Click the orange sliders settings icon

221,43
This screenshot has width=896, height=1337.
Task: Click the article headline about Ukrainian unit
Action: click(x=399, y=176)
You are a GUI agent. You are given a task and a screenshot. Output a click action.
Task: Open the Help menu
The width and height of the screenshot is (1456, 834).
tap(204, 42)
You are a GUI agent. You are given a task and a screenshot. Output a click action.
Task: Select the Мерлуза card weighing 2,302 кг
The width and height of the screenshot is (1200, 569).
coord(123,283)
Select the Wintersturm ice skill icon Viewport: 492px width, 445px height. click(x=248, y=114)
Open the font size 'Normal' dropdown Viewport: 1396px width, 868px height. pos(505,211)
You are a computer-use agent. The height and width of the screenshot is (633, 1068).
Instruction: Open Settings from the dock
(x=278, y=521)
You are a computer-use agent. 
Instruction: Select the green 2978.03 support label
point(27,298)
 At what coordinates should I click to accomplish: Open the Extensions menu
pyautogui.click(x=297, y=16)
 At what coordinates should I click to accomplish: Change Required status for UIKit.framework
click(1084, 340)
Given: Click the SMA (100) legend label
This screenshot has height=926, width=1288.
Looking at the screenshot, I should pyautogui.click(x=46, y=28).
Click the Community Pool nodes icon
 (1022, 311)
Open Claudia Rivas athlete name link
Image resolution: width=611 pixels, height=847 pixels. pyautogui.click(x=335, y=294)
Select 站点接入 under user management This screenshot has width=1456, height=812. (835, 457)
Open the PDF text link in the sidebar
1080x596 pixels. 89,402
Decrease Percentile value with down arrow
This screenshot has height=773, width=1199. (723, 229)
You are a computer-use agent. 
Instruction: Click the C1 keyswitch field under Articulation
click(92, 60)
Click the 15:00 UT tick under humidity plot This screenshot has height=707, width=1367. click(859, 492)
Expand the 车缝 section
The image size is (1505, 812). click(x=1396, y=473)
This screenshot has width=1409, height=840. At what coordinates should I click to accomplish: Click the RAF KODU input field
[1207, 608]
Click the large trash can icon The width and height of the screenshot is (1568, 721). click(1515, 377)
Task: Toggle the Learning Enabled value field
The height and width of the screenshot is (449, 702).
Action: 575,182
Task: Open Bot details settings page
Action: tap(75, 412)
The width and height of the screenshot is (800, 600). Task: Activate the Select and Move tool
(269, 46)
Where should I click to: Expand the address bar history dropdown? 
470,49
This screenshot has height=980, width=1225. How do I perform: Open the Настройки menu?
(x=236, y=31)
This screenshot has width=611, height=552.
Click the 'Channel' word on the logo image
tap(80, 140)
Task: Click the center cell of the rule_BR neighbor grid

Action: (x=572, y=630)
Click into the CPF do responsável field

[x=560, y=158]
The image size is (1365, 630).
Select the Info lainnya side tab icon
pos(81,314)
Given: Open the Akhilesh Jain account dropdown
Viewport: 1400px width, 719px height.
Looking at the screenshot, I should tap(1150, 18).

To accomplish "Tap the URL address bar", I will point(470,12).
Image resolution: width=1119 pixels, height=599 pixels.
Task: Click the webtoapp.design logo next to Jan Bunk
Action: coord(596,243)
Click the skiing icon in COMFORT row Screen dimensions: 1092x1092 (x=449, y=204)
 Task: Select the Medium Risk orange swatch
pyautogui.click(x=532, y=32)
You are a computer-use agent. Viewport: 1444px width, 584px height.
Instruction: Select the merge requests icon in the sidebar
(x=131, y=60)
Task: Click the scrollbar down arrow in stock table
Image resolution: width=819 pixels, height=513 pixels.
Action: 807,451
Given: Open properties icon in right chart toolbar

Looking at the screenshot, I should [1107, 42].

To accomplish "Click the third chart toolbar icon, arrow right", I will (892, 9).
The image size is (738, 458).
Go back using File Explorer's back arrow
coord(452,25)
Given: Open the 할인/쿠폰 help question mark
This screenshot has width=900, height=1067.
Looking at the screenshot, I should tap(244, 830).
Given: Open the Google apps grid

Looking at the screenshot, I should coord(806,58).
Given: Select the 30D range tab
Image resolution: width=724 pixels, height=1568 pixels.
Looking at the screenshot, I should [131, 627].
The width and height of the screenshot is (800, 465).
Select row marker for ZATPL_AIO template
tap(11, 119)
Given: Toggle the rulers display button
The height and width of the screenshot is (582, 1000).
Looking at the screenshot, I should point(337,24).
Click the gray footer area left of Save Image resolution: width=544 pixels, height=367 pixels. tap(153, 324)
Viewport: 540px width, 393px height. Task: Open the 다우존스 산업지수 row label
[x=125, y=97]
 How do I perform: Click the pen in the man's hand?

◆ ◆ ◆

What is required: All that is wanted is an exact copy of the lines from the line holding "Given: Select the 30D range tab" through the end of the material above, including both.

Result:
Given: Select the 30D range tab
Image resolution: width=724 pixels, height=1568 pixels.
Looking at the screenshot, I should [131, 627].
The width and height of the screenshot is (800, 465).
Select row marker for ZATPL_AIO template
tap(11, 119)
Given: Toggle the rulers display button
The height and width of the screenshot is (582, 1000).
Looking at the screenshot, I should point(337,24).
Click the gray footer area left of Save Image resolution: width=544 pixels, height=367 pixels. tap(153, 324)
Viewport: 540px width, 393px height. Task: Open the 다우존스 산업지수 row label
[x=125, y=97]
 How do I perform: Click the pen in the man's hand?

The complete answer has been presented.